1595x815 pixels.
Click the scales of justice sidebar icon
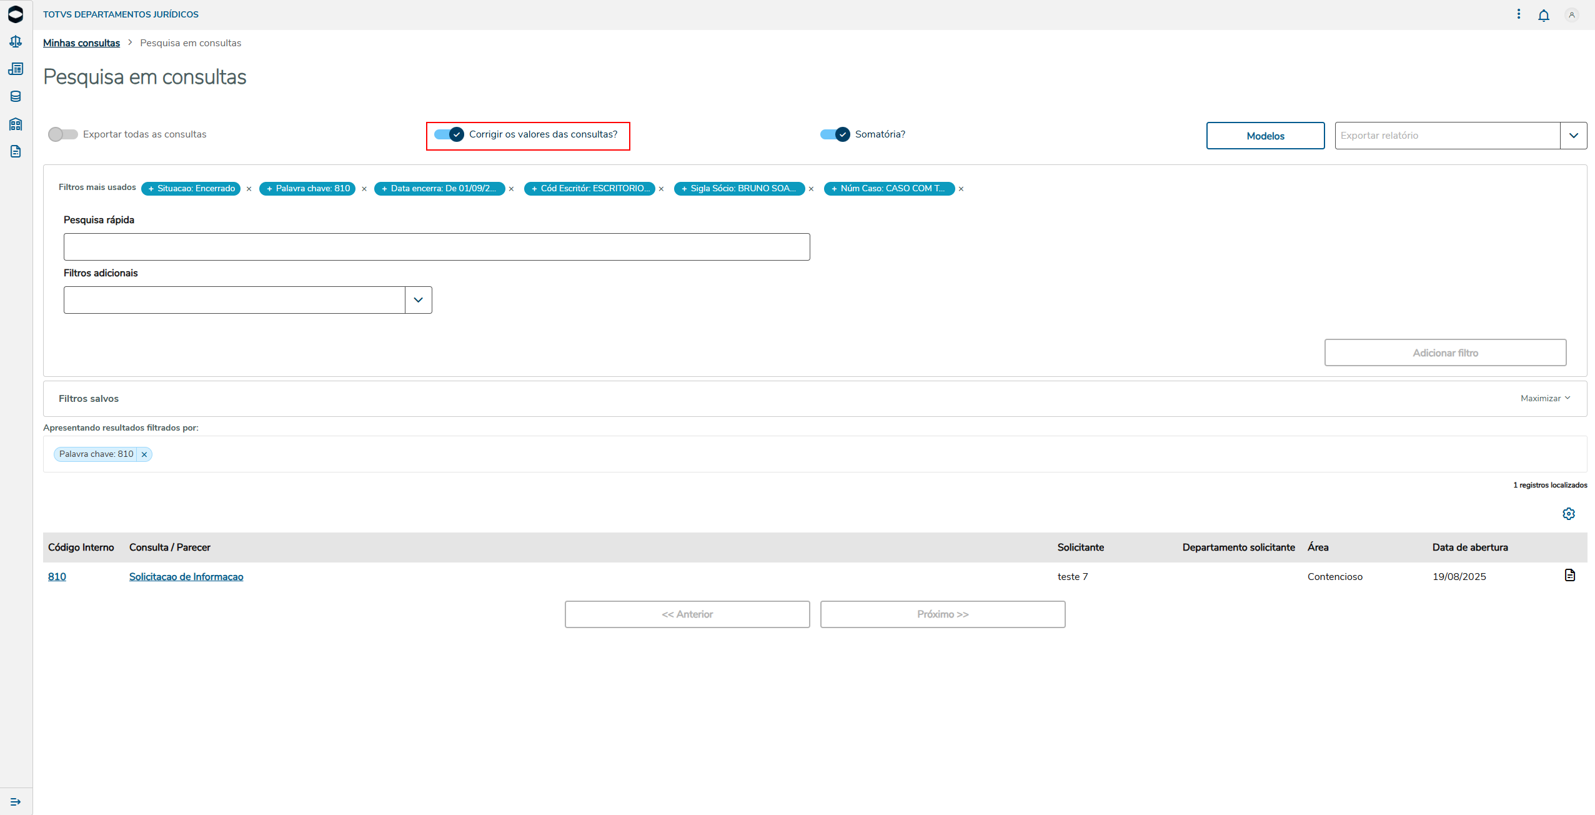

* * *

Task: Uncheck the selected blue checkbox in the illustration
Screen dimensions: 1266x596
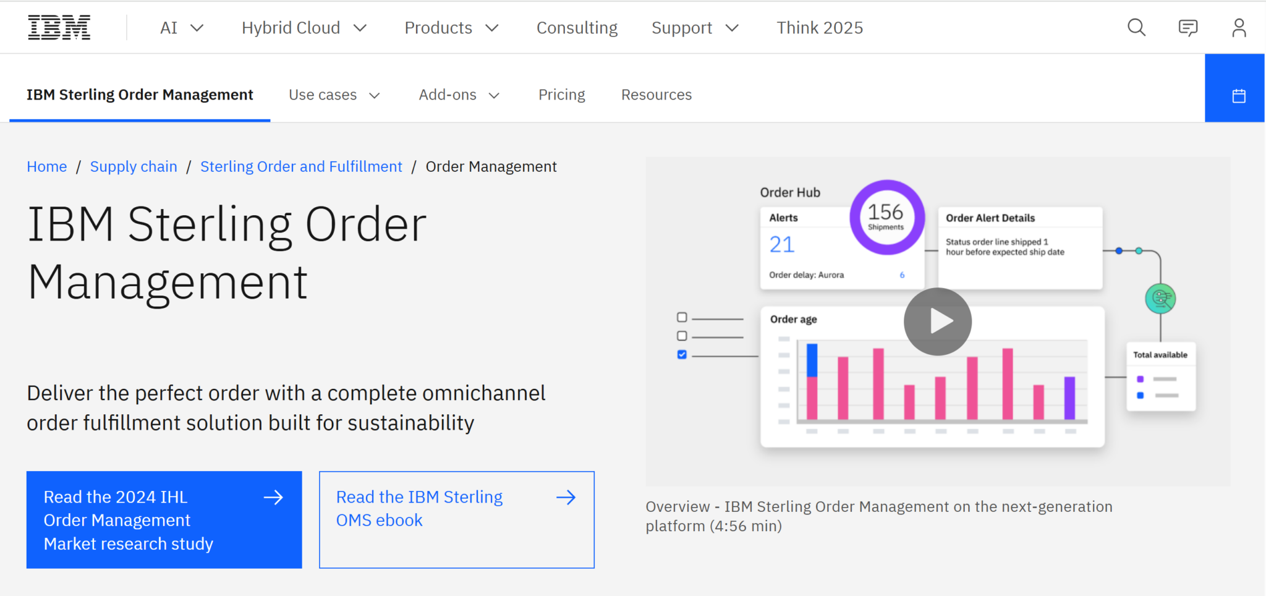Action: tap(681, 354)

== WORK INSTRUCTION ==
Could you restate word for word the lines above, from the one that contains "1595x815 pixels." through the one that contains "Click the scales of justice sidebar icon", and no others?

== WORKED SOLUTION ==
1595x815 pixels.
Click the scales of justice sidebar icon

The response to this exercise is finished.